Les syndicats ont ouvert le bal des négociations ce lundi matin. Ils défilent depuis 8h, un à un, dans le bureau d'Edouard Philippe. L'Unsa-ferroviaire d'abord, puis la CGT, la CFDT, Sud, et enfin FO. Les cheminots, en grève depuis un mois, ont prévenu qu'ils étaient déterminés face à un gouvernement qui répète qu'il ira au bout de cette réforme du rail. Le Premier ministre doit faire une déclaration à la mi-journée.

L'intersyndicale se réunira mercredi à 17 heures pour décider de la suite à donner au mouvement social à la SNCF a appris l'envoyé spécial de franceinfo sur place.

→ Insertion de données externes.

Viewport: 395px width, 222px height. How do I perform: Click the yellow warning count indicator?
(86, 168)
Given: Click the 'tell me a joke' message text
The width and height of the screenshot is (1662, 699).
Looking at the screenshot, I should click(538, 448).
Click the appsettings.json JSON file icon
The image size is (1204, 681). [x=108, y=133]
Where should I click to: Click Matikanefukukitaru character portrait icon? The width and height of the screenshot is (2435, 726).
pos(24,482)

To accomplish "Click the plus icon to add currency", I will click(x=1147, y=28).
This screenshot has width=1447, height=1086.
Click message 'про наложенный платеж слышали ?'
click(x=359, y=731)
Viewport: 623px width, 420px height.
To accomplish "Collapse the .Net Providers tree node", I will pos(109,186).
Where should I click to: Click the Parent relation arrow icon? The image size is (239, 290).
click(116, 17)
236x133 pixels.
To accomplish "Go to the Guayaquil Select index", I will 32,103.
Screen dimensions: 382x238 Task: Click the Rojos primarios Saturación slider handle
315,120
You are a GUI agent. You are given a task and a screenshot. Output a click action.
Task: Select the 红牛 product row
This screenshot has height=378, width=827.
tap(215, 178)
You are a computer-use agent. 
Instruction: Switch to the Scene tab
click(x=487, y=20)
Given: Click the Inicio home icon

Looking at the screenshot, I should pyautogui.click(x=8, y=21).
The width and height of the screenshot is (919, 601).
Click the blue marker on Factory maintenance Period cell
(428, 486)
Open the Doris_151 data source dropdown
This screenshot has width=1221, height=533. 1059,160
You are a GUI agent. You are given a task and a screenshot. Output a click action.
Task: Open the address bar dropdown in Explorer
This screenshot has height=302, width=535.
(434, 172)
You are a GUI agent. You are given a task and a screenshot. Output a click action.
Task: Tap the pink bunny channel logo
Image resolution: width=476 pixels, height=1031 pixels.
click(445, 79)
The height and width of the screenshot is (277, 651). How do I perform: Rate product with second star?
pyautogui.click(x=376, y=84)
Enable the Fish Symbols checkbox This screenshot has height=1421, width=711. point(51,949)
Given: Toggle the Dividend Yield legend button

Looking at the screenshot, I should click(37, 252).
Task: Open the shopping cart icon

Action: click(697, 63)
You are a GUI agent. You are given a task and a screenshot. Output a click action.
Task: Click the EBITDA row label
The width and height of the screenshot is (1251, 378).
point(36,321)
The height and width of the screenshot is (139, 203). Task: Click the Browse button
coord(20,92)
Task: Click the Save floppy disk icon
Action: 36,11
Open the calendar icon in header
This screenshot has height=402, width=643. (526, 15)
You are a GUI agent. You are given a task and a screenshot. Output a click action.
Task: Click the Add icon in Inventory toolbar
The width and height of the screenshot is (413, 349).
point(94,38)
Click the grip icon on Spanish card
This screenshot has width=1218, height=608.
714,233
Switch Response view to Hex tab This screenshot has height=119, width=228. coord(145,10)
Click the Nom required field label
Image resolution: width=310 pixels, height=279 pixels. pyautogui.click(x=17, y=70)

Trois lignes rouges pour le gouvernement

"L'approche du Premier ministre n'a pas changé : sa main est tendue mais elle reste ferme", a prévenu Matignon. Le gouvernement martèle que les trois grands axes majeurs de la réforme sont non-négociables : le changement de statut de l'entreprise, l'ouverture à la concurrence et la fin du statut de cheminot pour les nouveaux entrants à partir de 2021.

Quelles sont les marges de manoeuvre ?

Il y a encore des enjeux sur lesquels Matignon pourrait lâcher du lest. Premier point, les conditions de reprise de la dette, quand et combien ? Deuxième point, le fléchage des investissements sur le réseau, grandes et petites lignes, car un train privé ne circulera pas mieux qu'un train public si les infrastructures se s'améliorent pas. 

Ces éléments sont à préciser d'ici l'examen du texte au Sénat le 23 mai prochain. Des amendements sont également possibles, a fait savoir le président de la SNCF, Guillaume Pepy, tant qu'ils ne remettent pas en cause le fond de la réforme.

Les syndicats déterminés 

La priorité pour les syndicats reste la question du statut des cheminots et de son maintien. Sur ce sujet, c'est l'impasse. Les syndicats demandent a minima l'organisation de tables rondes avec le patronat pour négocier la future convention collective. 

Les syndicats demandent aussi des garanties pour les agents SNCF qui passeraient au privé avec l'ouverture à la concurrence. Ils veulent que ce transfert se fasse uniquement sur la base du volontariat.

A l'issue de cette journée, s'il n'y a pas d'avancées, ils promettent déjà une journée morte sans train le 14 mai. L'intersyndicale a aussi prévu de se réunir mercredi pour débriefer et décider de la suite du mouvement qui pourrait se durcir alors que le 8e épisode de grève perlée reprend ce lundi soir à la SNCF.